A cerebral infarction is an area of necrotic tissue in the brain resulting from a blockage or narrowing in the arteries supplying blood and oxygen to the brain. The restricted oxygen due to the restricted blood supply causes an ischemic stroke that can result in an infarction if the blood flow is not restored within a relatively short period of time. The blockage can be due to a thrombus, an embolus or an atheromatous stenosis of one or more arteries. Which arteries are problematic will determine which areas of the brain are affected (infarcted). These varying infarcts will produce different symptoms and outcomes. About one third will prove fatal.
High cholesterol levels have been inconsistently associated with (ischemic) stroke. Statins have been shown to reduce the risk of stroke by about 15%. Since earlier meta-analyses of other lipid-lowering drugs did not show a decreased risk, statins might exert their effect through mechanisms other than their lipid-lowering effects.
High blood pressure accounts for 35–50% of stroke risk.
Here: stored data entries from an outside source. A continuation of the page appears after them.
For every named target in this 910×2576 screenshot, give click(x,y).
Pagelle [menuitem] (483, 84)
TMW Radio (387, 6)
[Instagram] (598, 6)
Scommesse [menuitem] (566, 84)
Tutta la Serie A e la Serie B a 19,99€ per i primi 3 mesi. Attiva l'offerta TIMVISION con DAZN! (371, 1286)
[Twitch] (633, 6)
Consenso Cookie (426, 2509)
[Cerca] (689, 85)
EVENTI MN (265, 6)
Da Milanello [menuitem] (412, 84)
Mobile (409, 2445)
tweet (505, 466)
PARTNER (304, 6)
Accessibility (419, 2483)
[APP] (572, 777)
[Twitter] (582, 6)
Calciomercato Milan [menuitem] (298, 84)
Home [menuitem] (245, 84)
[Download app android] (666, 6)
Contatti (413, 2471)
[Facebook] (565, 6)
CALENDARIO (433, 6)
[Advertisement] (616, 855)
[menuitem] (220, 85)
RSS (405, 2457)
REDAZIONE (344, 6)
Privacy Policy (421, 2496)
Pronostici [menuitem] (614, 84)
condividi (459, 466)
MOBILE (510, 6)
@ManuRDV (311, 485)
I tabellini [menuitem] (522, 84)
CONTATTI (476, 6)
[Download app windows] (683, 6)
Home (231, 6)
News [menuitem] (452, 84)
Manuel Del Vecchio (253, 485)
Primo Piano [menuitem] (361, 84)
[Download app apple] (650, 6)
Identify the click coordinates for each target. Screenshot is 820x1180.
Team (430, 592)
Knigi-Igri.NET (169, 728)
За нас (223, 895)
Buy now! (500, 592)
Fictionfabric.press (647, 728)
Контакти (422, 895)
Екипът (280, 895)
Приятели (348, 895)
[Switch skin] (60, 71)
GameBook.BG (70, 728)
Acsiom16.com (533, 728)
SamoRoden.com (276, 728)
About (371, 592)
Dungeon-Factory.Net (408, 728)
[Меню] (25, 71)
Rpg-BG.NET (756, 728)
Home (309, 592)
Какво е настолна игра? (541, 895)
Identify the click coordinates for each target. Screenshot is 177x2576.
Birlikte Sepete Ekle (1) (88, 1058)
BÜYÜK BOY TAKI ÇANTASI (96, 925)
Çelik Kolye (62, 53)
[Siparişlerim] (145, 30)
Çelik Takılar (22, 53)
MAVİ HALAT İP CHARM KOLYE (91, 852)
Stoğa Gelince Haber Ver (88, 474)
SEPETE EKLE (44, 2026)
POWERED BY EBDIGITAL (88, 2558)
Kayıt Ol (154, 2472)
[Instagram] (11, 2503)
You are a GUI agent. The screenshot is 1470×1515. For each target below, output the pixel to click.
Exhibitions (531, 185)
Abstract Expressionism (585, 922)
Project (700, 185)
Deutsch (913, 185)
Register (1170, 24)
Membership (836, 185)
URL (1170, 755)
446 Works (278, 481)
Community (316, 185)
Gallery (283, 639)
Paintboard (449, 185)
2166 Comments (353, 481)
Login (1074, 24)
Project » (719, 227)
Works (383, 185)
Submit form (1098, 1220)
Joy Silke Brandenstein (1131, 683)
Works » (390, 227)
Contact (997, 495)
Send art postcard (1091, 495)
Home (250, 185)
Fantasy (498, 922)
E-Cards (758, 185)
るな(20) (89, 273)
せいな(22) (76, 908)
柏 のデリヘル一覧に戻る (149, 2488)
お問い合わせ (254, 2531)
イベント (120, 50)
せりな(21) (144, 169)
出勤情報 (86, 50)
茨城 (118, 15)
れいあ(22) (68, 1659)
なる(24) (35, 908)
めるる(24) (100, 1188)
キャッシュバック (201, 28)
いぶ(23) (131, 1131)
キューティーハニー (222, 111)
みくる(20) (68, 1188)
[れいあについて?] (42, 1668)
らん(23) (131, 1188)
Blood pressure reduction of 10 mmHg systolic or 5 mmHg diastolic reduces the risk of stroke by ~40%. Lowering blood pressure has been conclusively shown to prevent both ischemic and hemorrhagic strokes. It is equally important in secondary prevention. Even patients older than 80 years and those with isolated systolic hypertension benefit from antihypertensive therapy. The available evidence does not show large differences in stroke prevention between antihypertensive drugs —therefore, other factors such as protection against other forms of cardiovascular disease and cost should be considered. The routine use of beta-blockers following a stroke or TIA has not been shown to result in benefits.